Journalists, so the unwritten rule goes, do not dump on their own. The code of Omertà cannot, must not, be broken. The penalties are unwritten, but their imposition is clearly visible: for instance, when Nick Davies and others at the Guardian blew the whistle on phone hacking. The rest of those who scrabble around the dunghill that is Grubstreet have never forgiven them, and take every opportunity to put the boot in.
So it was initially surprising to see Nick Cohen at the Guardian’s sister paper, the Observer, speaking in such forthright terms about other journalists today. Yes, he is merely echoing what I have been saying for some time about London’s former occasional Mayor Alexander Boris de Pfeffel Johnson and his fellow man who would be King, Michael “Oiky” Gove, but for it to come from a fellow journalist is rather different.
Observing Gove and Johnson’s demeanour, Cohen concluded “they gazed at the press with coffin-lid faces and wept over the prime minister they had destroyed … No one whoops at a funeral, especially not mourners who are glad to see the back of the deceased. But I saw something beyond hypocrisy in those frozen faces: the fear of journalists who have been found out”. And there was more.
“The media do not damn themselves, so I am speaking out of turn when I say that if you think rule by professional politicians is bad, wait until journalist politicians take over. Johnson and Gove are the worst journalist politicians you can imagine: pundits who have prospered by treating public life as a game. Here is how they play it”.

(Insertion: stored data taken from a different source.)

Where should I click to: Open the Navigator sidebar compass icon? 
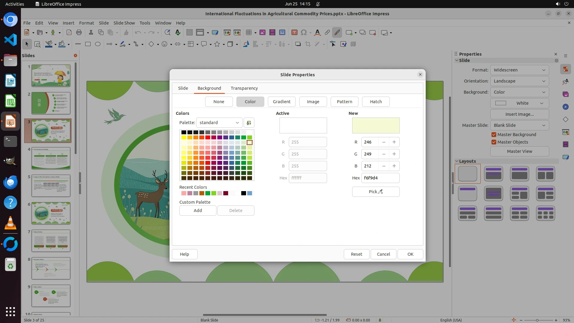click(x=565, y=107)

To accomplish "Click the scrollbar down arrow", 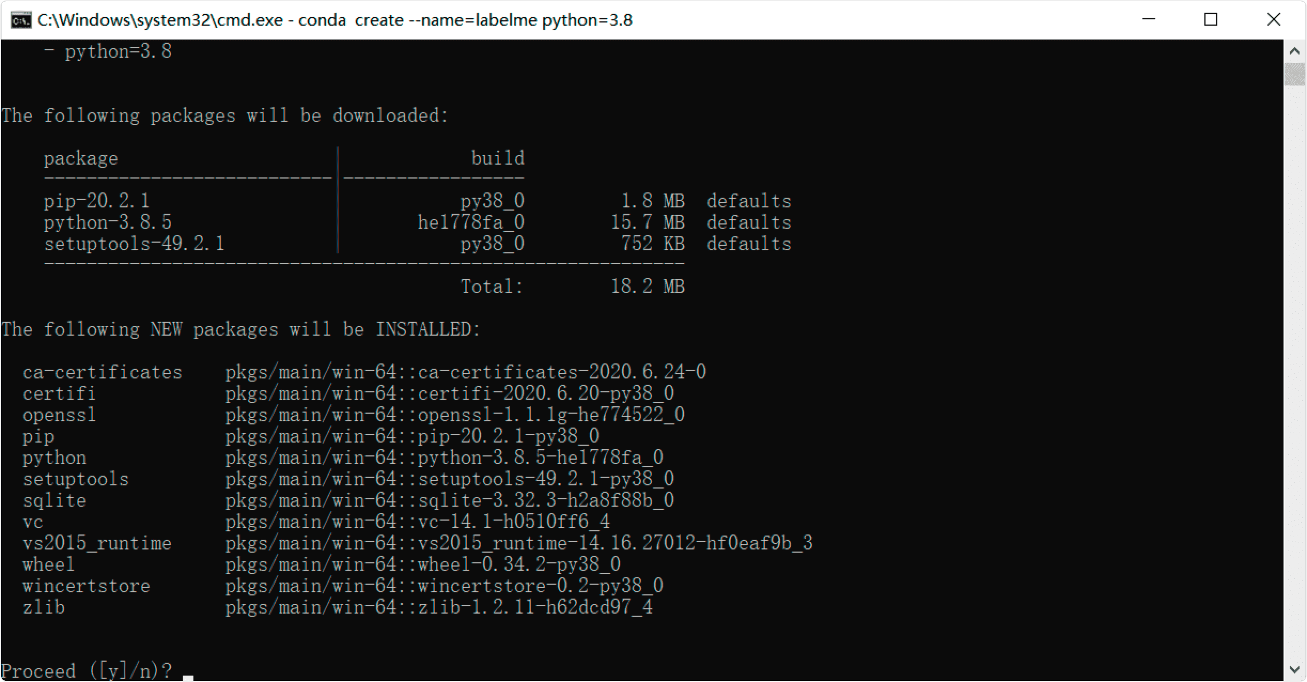I will 1294,669.
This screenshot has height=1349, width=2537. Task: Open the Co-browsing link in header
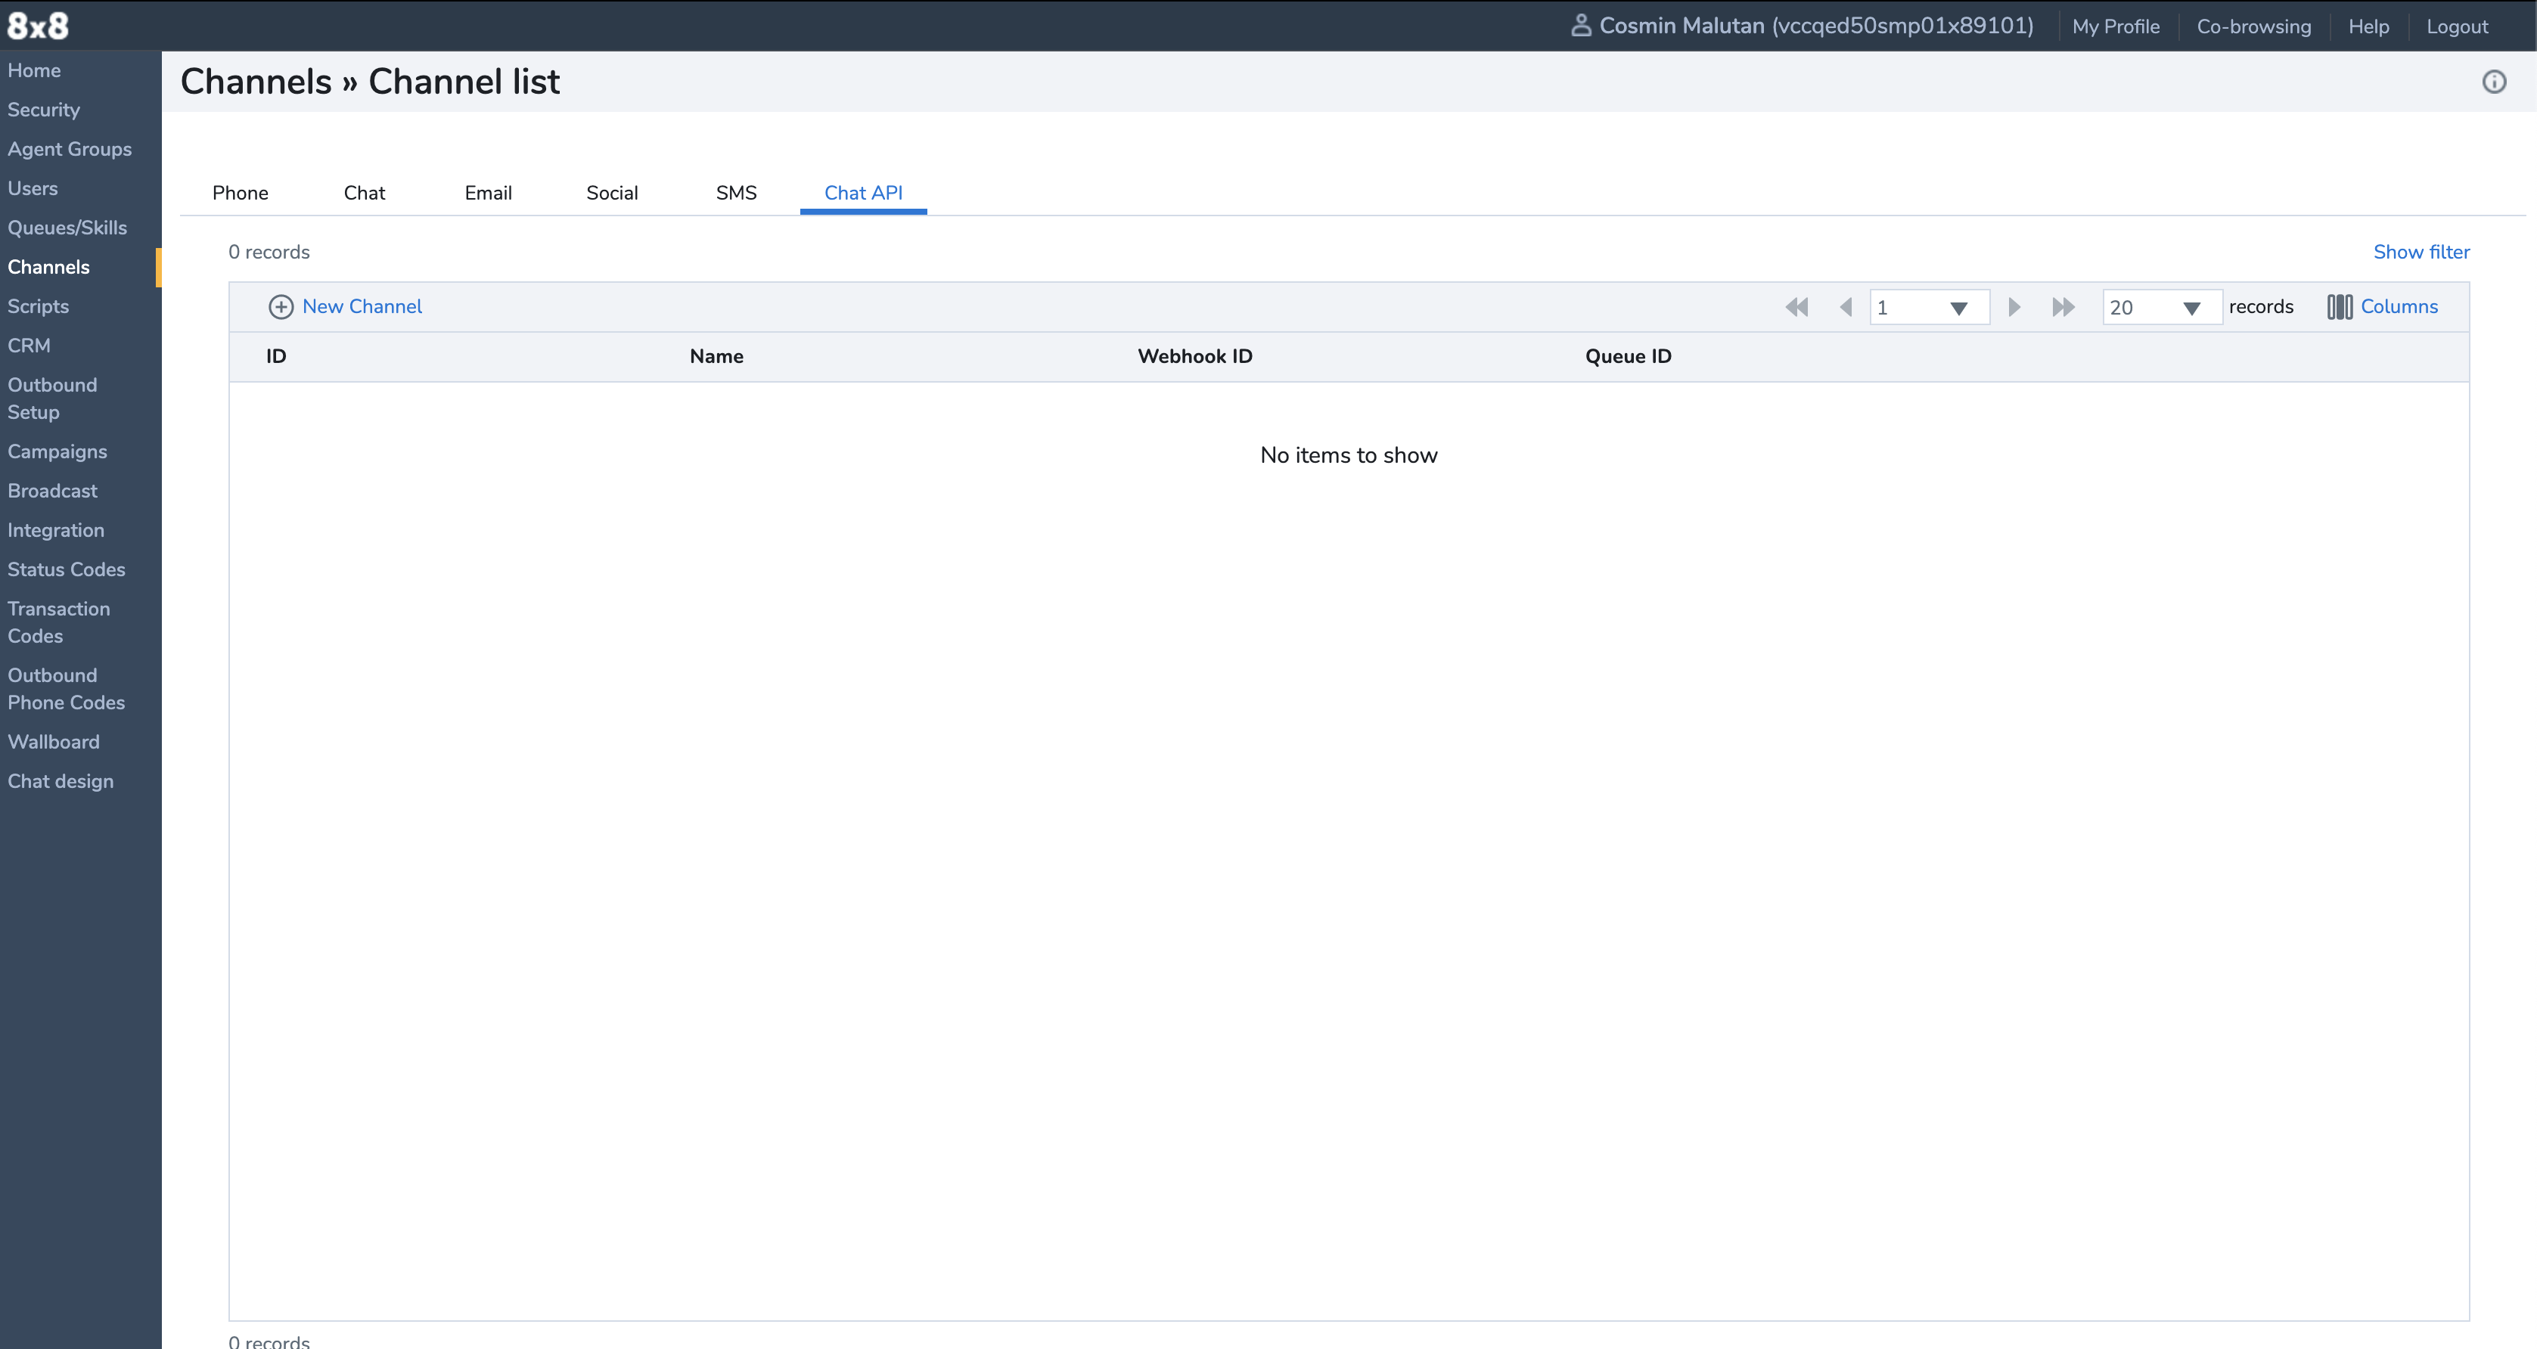click(x=2253, y=27)
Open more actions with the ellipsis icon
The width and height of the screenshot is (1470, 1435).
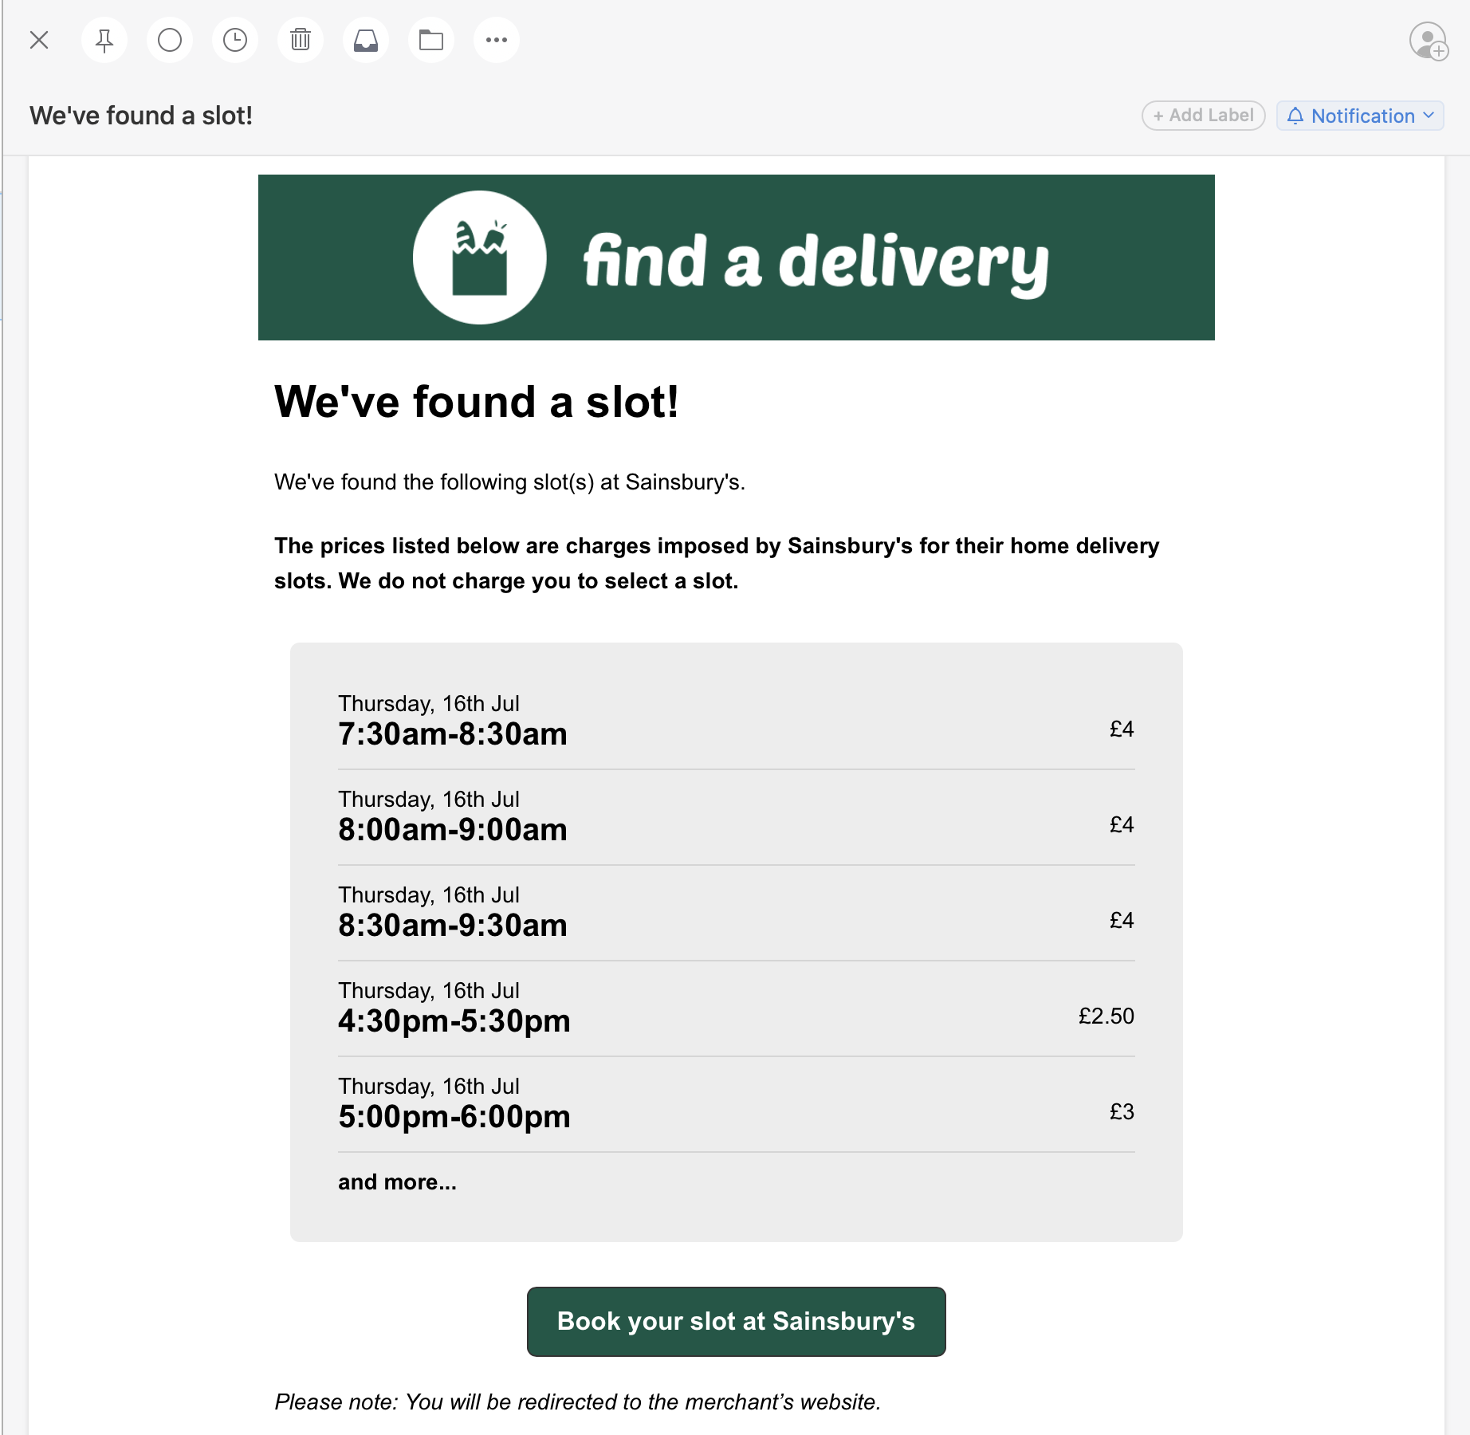(496, 40)
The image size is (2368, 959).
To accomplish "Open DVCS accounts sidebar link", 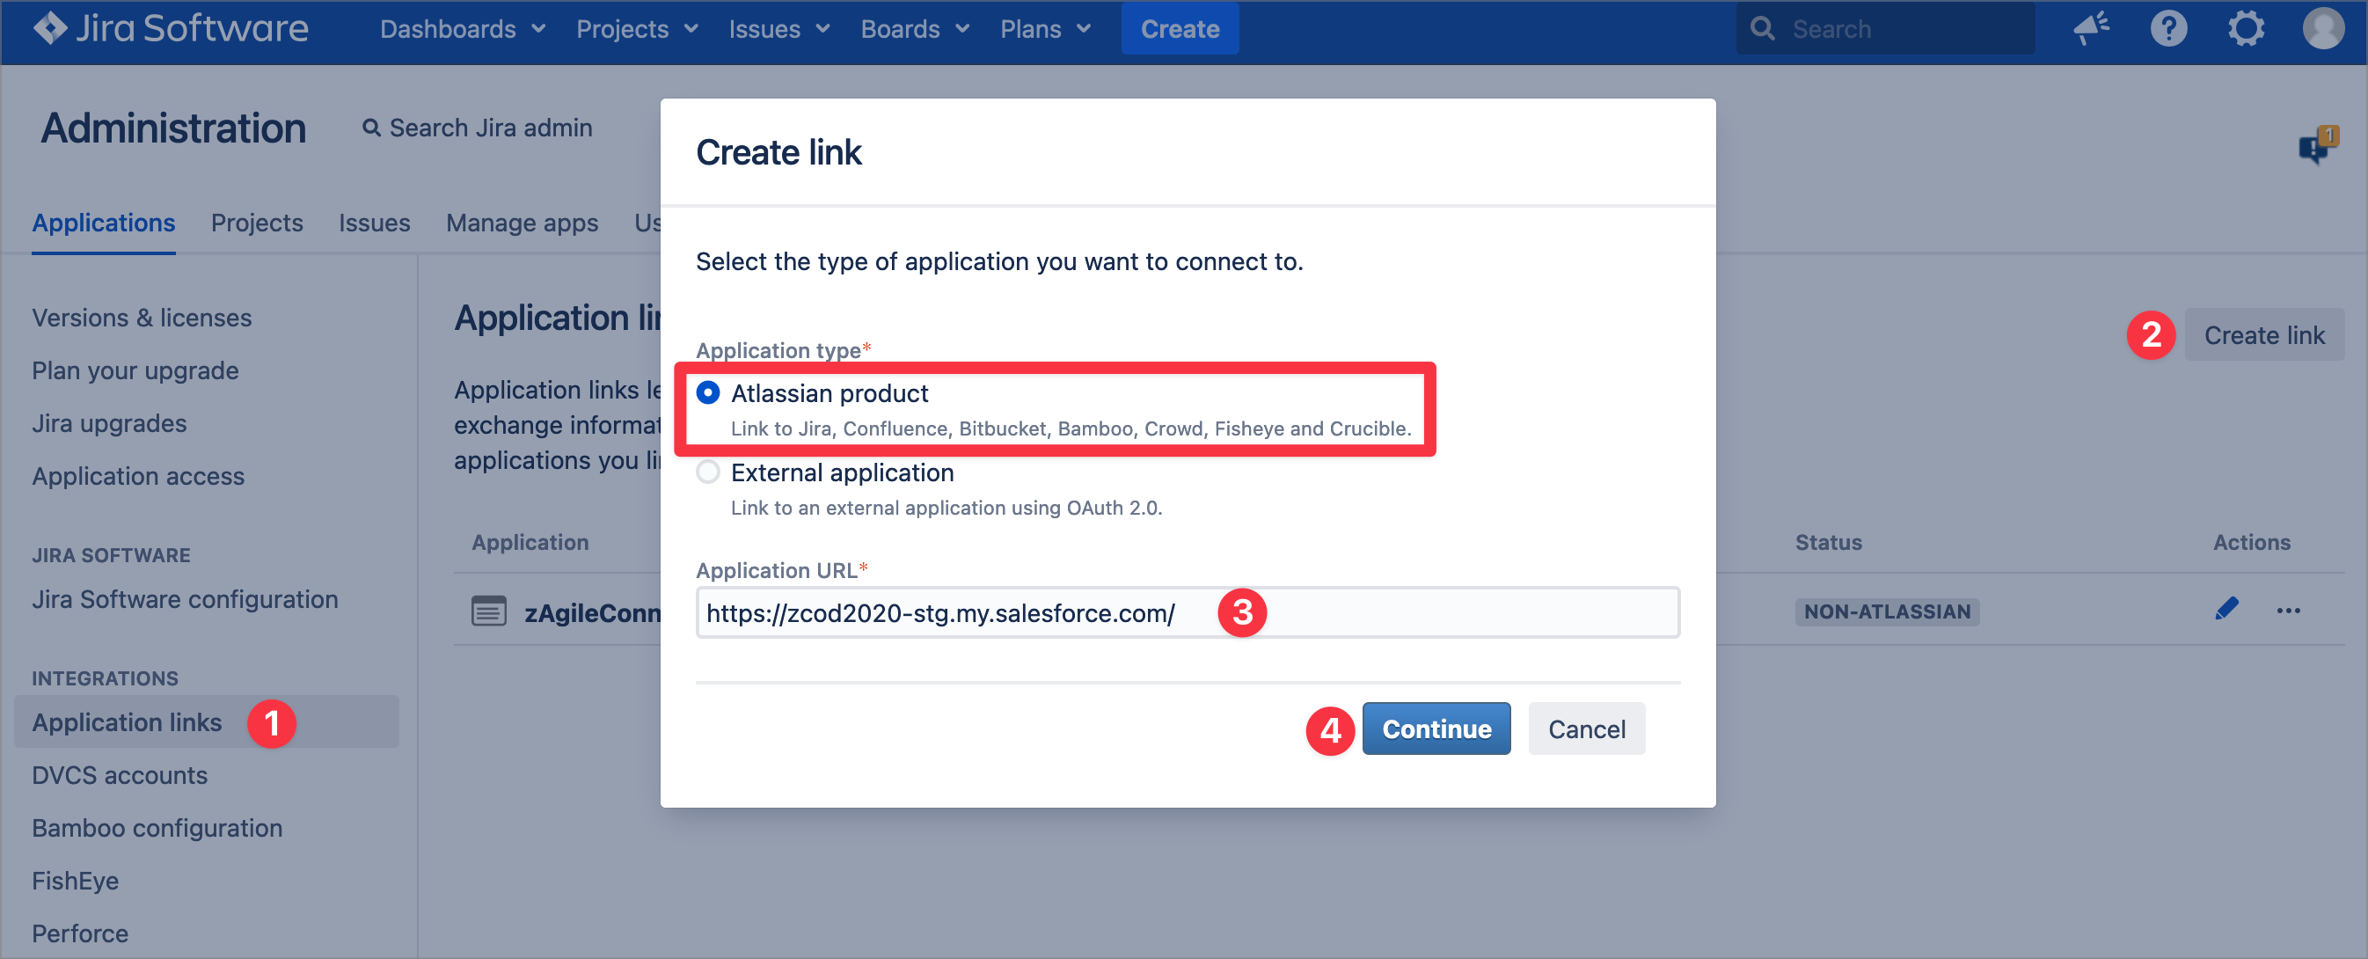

How? “They grab media attention by blaring out a big, dramatic thought. An institution is failing? Close it. A public figure blunders? Sack him. They move from journalism to politics, but carry on as before. When presented with a bureaucratic EU that sends us too many immigrants, they say the answer is simple, as media answers must be. Leave. Now. Then all will be well”. But they do not now know what comes next.
Seriously. “Johnson and Gove carried with them a second feature of unscrupulous journalism: the contempt for practical questions … The Leave campaign has no plan … Vote Leave did not know how to resolve difficulties with Scotland, Ireland, the refugee camp at Calais, and a thousand other problems, and did not want to know either.”
And what is his verdict on that campaign? “The Vote Leave campaign followed the tactics of the sleazy columnist to the letter. First, it came out with the big, bold solution: leave. Then it dismissed all who raised well-founded worries with ‘the country is sick of experts’. Then, like Johnson the journalist, it lied”. Got it in one.
That one of their fellow journalists is prepared to raise head above parapet and state plainly and very directly shows the distaste for Gove and Johnson’s actions, and where they have led not just the country, but their own profession. In that, Nick Cohen has done that profession a service that it may not want, but sorely needs, if only to snap out of its reverie and realise that, in the real world, and for the little people, it is not a game.
Nick Cohen is not always right. But on this he has hit the bullseye. Well done that man.